Porsche has teamed up with an unlikely bedfellow, perhaps as a signal of how the automaker will keep its engine building operations thriving in an era of electrification.
Top Gear has learned that Porsche, specifically Porsche Motorsport North America, will supply tuning firm Singer with bespoke engines for use in its restomodding business. Some of the engines will even be built by Porsche to Singer's own specification.
The engines won't be built from scratch, though. In a statement to Top Gear, Porsche referred to the engines as “remanufactured” units, suggesting they will be rebuilt versions of existing engines.
The production will be handled at Porsche Motorsport North America's headquarters which form part of the Porsche Experience Centre in Los Angeles.
It's not the first time that Singer has called on an outside supplier for engines. For the engine in its DLS-spec 911, Singer called on the Williams Formula One team's Williams Advanced Engineering technology offshoot for development.
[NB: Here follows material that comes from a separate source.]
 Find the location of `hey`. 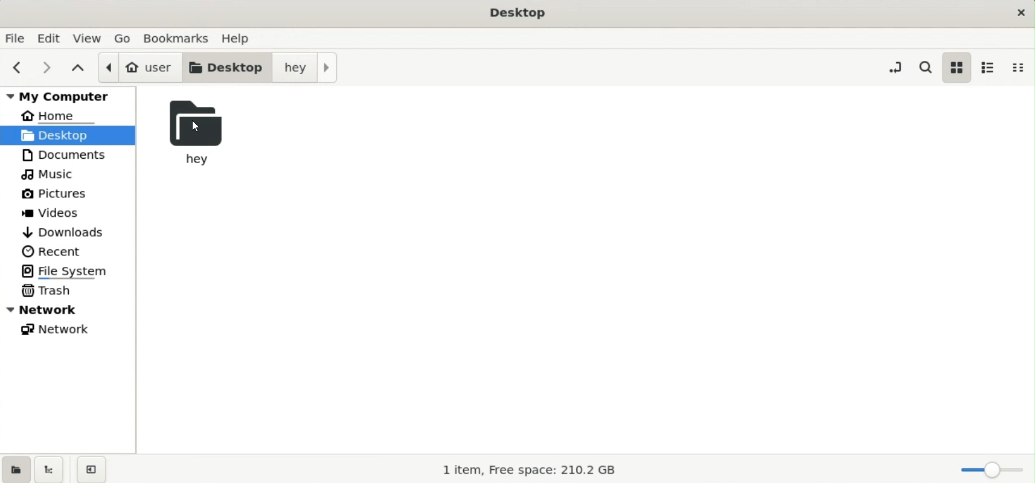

That particular engine, a 4.0-liter flat-6 that revs to 9,000 rpm and spits out 500 hp, isn't part of the deal forged between Singer and Porsche.
Singer has been modifying old 911s since the 2000s, with founder Rob Dickinson establishing the company following the interest garnered by a 1969 911E he restored back in 2003. While Porsche is appreciative of Singer helping keep old Porsches on the road, the two company's have butt heads in the past over Singer using the Porsche name on some of its vehicles.